Mr. Avery said most of all he admires Mr. Blasberg’s style, which he described as “old Englishman crossover with a ’90s preppy and somebody that lived in Connecticut.”

“He’s as bold as I’d like to be, ’cause he, I’m envious of his color choices, and he mix-matches to the point where it matches, if that makes any sense,” he said. “The guys all love him, and for an athlete, you know, sometimes they’re not as open to homosexuality.’”

Derek “Der-bear” Blasberg’s ability to fit in with the hockey folk would not come as a surprise to those who attended his high school in Shrewsbury, Mo.

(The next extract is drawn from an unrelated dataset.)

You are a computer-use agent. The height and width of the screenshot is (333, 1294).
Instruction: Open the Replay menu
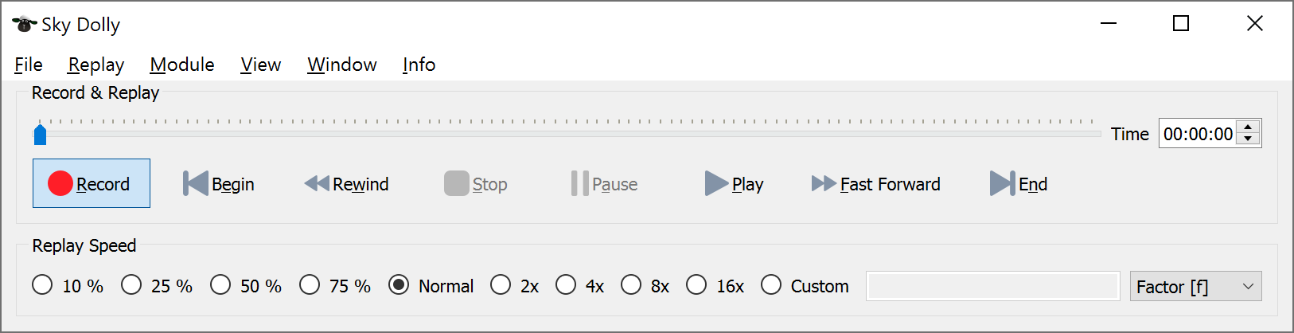click(x=96, y=65)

“My high-school experience was like really different,” he said. “I was very involved like in the school, like I played a sport every season. I was Missouri scholar-athlete, I’ll have you know.”

Indeed, young Derek was captain of the varsity volleyball team. He never missed a day of school K through 12, something he used to brag about. He was the class valedictorian. He had a 4.639 GPA. He was in the theater club.

“They thought it came to him very easily,” said his high-school best friend, Maria Zemen, on the phone. “What they don’t know is that, what I think it is that while Derek is very talented, he also is a person who once he gets it in his mind he wants something, he goes after it.”

She said that he was also secretly sketching beautiful, flowing gowns in his bedroom, which was always a clutter of books and magazines. And had very advanced methods for putting together great outfits. “It actually was pretty ridiculous because Derek always got the hot girls.”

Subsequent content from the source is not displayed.